# I have my EMT-B test today!



## phabib (Nov 13, 2008)

I'm wicked excited! I feel prepared and I'm going to get a good meal now. Hopefully everything will go well.


----------



## tatersalad (Nov 13, 2008)

Good Luck!


----------



## stephenrb81 (Nov 13, 2008)

Good to see that your in good-spirits and not psyching yourself out.  Good luck and let us know how you did


----------



## Code 3 (Nov 13, 2008)

G'luck :beerchug:


----------



## poppawilly (Nov 13, 2008)

just passed mine yesterday.  i wish you luck and let us know how you did.


----------



## phabib (Nov 13, 2008)

Just got back. Test stopped me after 90 questions.

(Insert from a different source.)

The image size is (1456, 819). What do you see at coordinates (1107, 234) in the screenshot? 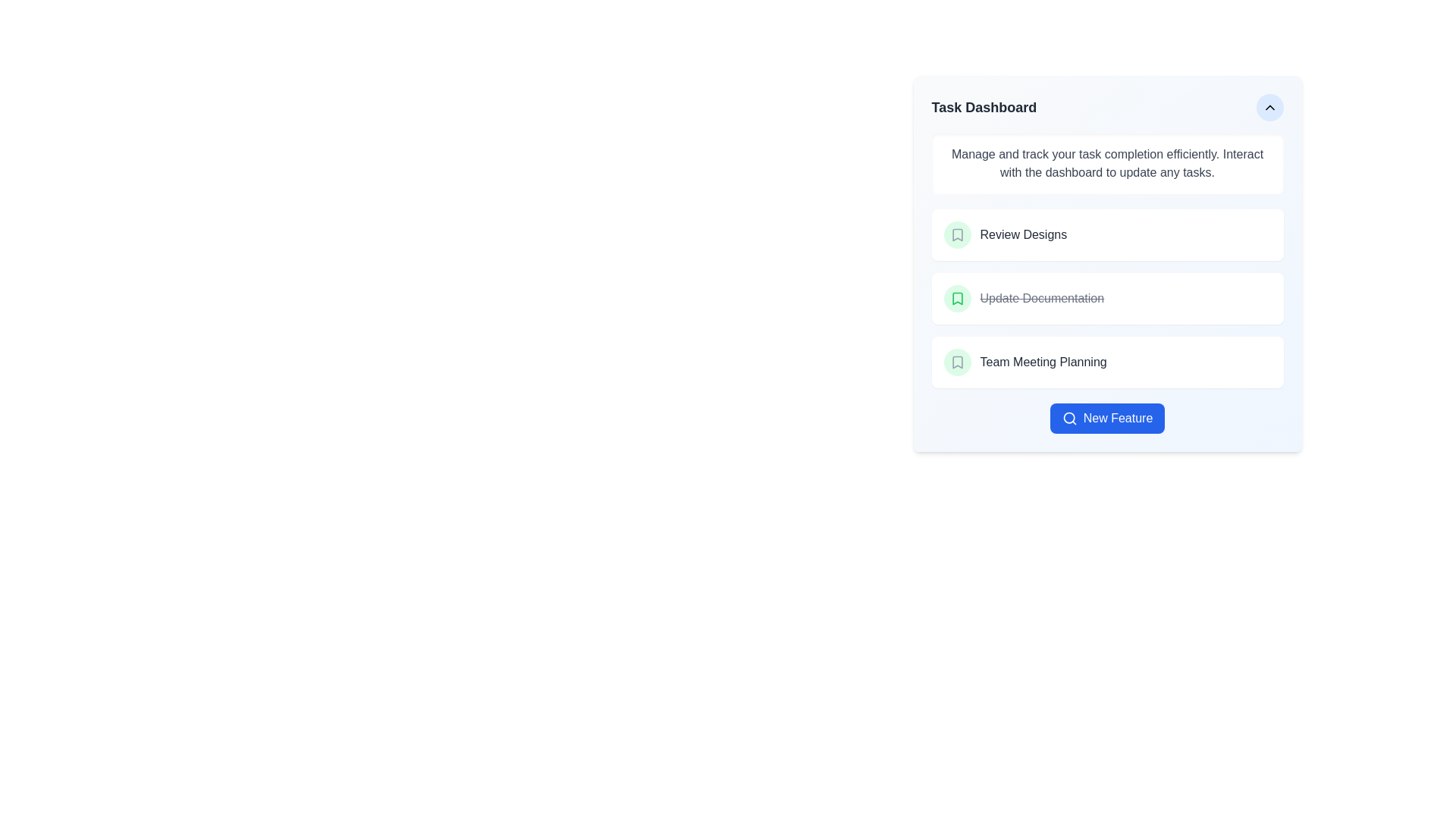
I see `the 'Review Designs' list item in the task dashboard` at bounding box center [1107, 234].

Now comes the hard part. Just waiting for the results. I have to say, a lot of the questions were a little more vague than I expected. I was thinking it would be clear cut questions.

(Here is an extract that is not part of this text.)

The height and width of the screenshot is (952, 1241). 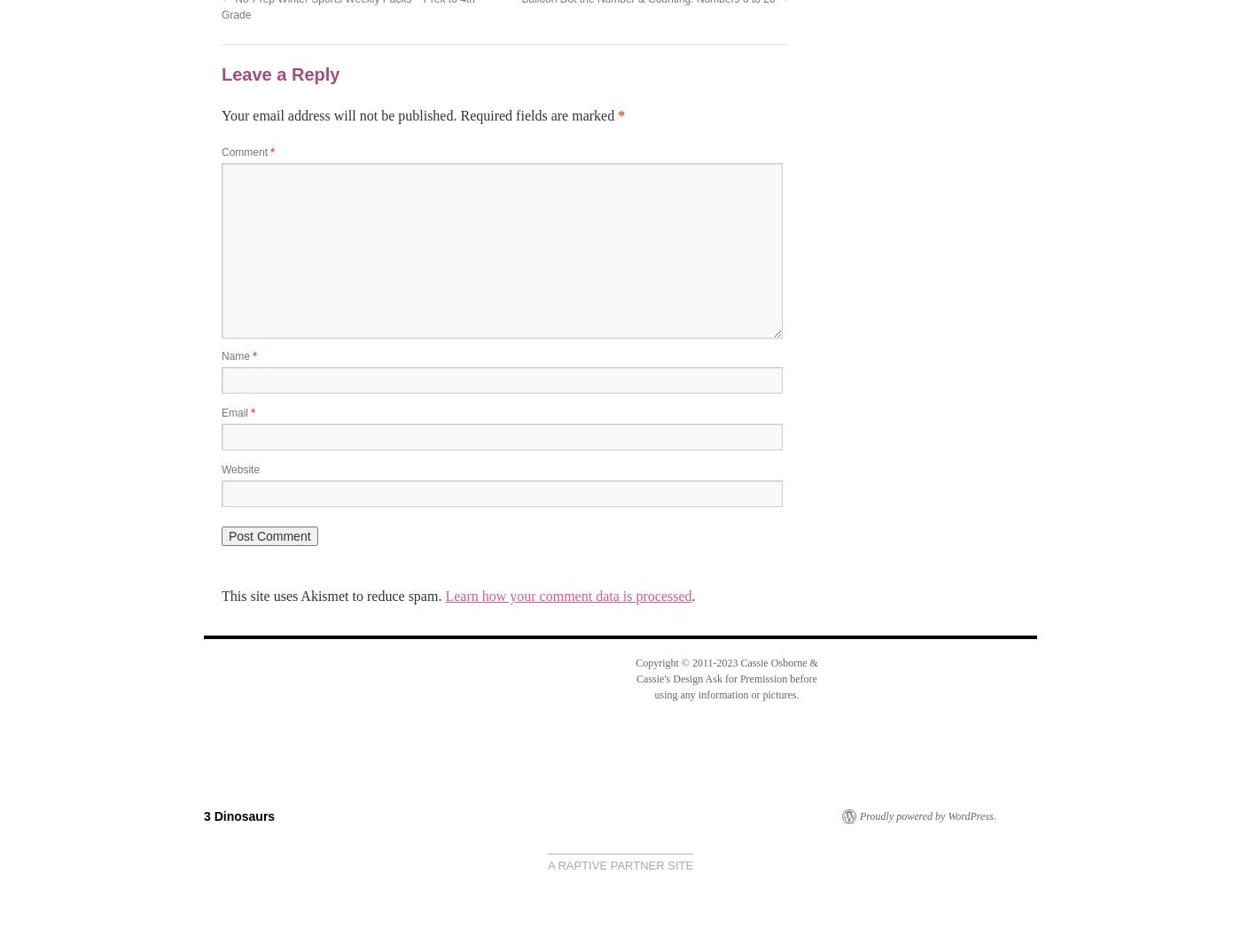 What do you see at coordinates (236, 411) in the screenshot?
I see `'Email'` at bounding box center [236, 411].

I'll let everyone know when I get my results.


----------



## silver (Nov 13, 2008)

Best of luck! Hopefully you passed. 
I felt the exact same way. I have like the worst anxiety; I felt like I got the last one wrong, but it was right.


----------



## Jeffrey_169 (Nov 13, 2008)

*Outstanding!!!*

I am sure you will do well, and so in advance, congrats


----------



## phabib (Nov 14, 2008)

I passed!


----------



## Jeffrey_169 (Nov 14, 2008)

*I knew you would*

Thats outstanding!!!:beerchug:


----------



## EMTinNEPA (Nov 14, 2008)

Congrats!!  Welcome to hell!!


----------